I was informed about the alternatives to abortion and I received a list of institutions and organizations which offer assistance and support during the pregnancy and after birth.”

If the legislative proposal would have passed, Romanian women who still wished to have an abortion would have needed to sign a document which said that they are more or less criminals.

True stories

Upon leaving the Alexandra Center, Alexandra Nadane gives me a book as a gift: “True stories about the pregnancy crisis. Women who are happy to have given birth, women who regret aborting”.

The book was published with the support of another American organization, Saint Paraskeva Orthodox Charity, established by Mariana Cuceu, a Romanian citizen established in the U.S., who teaches at the University of Chicago as part of a program about medicine and religion.

The book contains 59 heart-rendering stories, a lot of them about shame and guilt. The take-away is that if you get an abortion you will spend the rest of your life sorely regretting it. But they don’t say anything about the fact that it’s society who feeds this shame, especially the church. I found out, for example, that at a convent near the Cluj-Napoca city, women who had an abortion get a penance to say every day, until their death, the following prayer: “God, have mercy on my children, killed in my womb”.

In the book they also don’t mention that there are a lot of women who don’t actually regret getting an abortion. A study made in the United States, over a period of 3 years, revealed that in 95% of the cases studied women said it was the right decision for them.
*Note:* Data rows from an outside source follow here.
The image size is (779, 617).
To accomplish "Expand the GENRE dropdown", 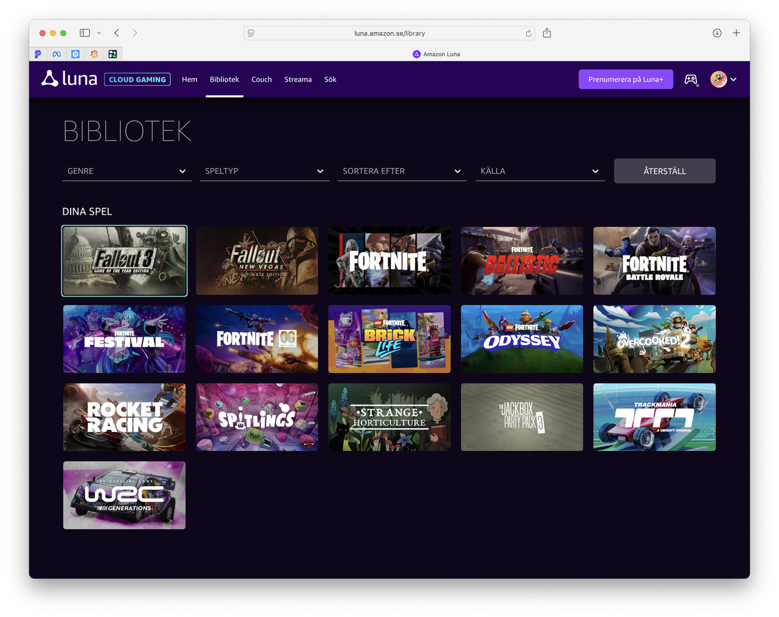I will [x=126, y=171].

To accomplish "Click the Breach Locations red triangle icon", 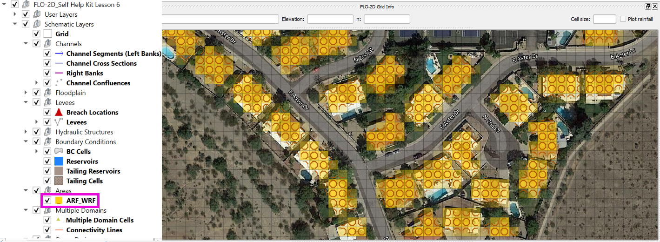I will click(59, 112).
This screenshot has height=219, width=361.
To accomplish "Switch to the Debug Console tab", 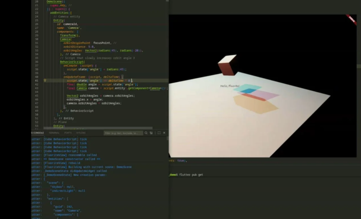I will pyautogui.click(x=38, y=133).
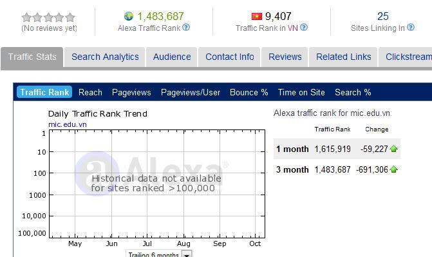Click the Vietnam flag icon
The height and width of the screenshot is (257, 432).
(x=256, y=17)
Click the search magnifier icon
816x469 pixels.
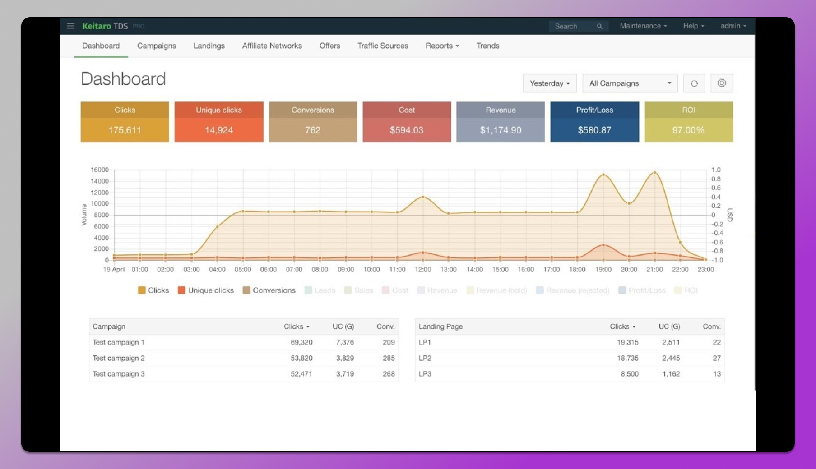[x=599, y=26]
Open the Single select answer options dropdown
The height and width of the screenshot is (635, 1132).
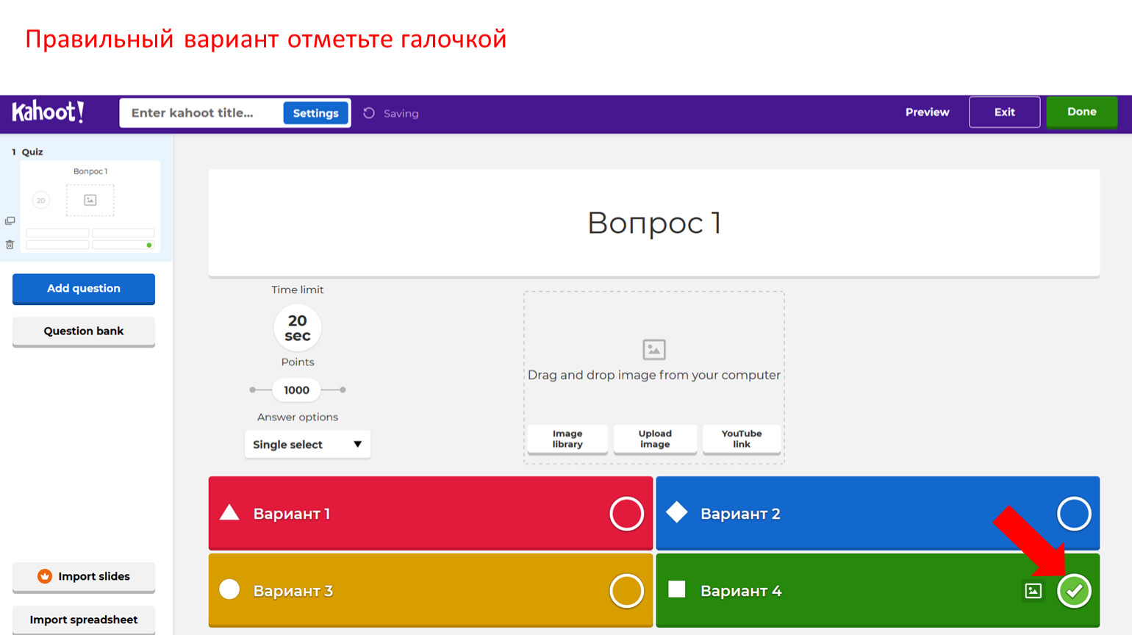(307, 445)
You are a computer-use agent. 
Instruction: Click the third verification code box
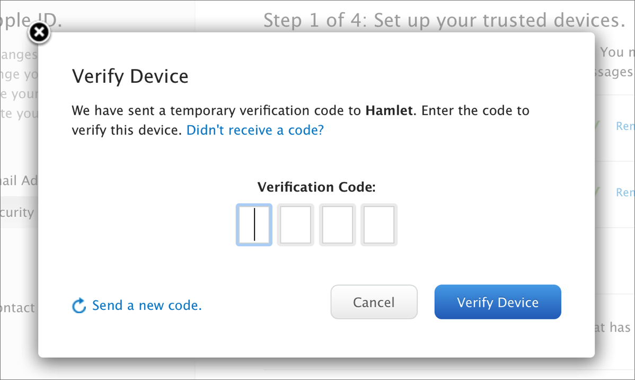tap(337, 225)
“No woman wants to have an abortion”, Father Nicolae Tănase, one of the initiators of the pro-vita movement in Romania, explained in an interview. The pregnancy crisis, Alexandra Nadane explains in the preface of the book, is “that short period in a pregnant woman’s life when abortion appears to be another option, besides continuing the pregnancy and delivering the baby”. In other words, a woman could never get an abortion out of her own free will, because it’s against the maternal instinct. And if for a short time she does see abortion as a possible alternative, she has to be counselled to get over it.
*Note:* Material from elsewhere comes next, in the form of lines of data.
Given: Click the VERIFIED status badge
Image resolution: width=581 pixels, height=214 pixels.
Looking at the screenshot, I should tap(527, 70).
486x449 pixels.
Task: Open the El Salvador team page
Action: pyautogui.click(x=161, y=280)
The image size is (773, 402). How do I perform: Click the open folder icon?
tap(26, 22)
But this kind of discourse is reducing the wishes and life situations of millions of women to a homogenous mass. And it contests their autonomy, their capacity to decide for their own lives.

For the pregnant women who wish to have that child, but who lack support from their family or their partner, counselling centers for the pregnancy crisis can play a benevolent part, by gifting them a kind word, a piece of advice, money for rent or for diapers. But when they pretend offer objective information about pregnancy and reproductive health, while actually presenting exaggerated or scientifically incorrect information, then it’s not counselling and informing anymore, but manipulation.

“From a public health standpoint, these centers endanger women by misinterpreting and misrepresenting medical evidence”, states an article published last year in the AMA Journal of Ethics, a scientific platform about ethical and professional issues in medicine, based in the United States.

Furthermore, as we could notice in 2012, some of the organizations who operate these centers have a keen interest in changing the laws regarding abortion.

Even if the law proposal did not pass then, that doesn’t mean there will be no more attempts, especially considering the connections between the U.S. and Romania. In the United States, the pro-life movement managed to move the fight into legislative territory and even win it. In the beginning of May, abortions were banned in the state of Alabama in almost all circumstances, even in the cases of rape or incest, through the Heartbeat Bill. More restrictive measures were adopted in Arkansas, Georgia, Kentucky, Louisiana, Mississippi, Missouri, North Dakota and Ohio, among other states.

If the pregnancy crisis franchise caught on in Romania, why wouldn’t the heartbeat franchise catch on as well?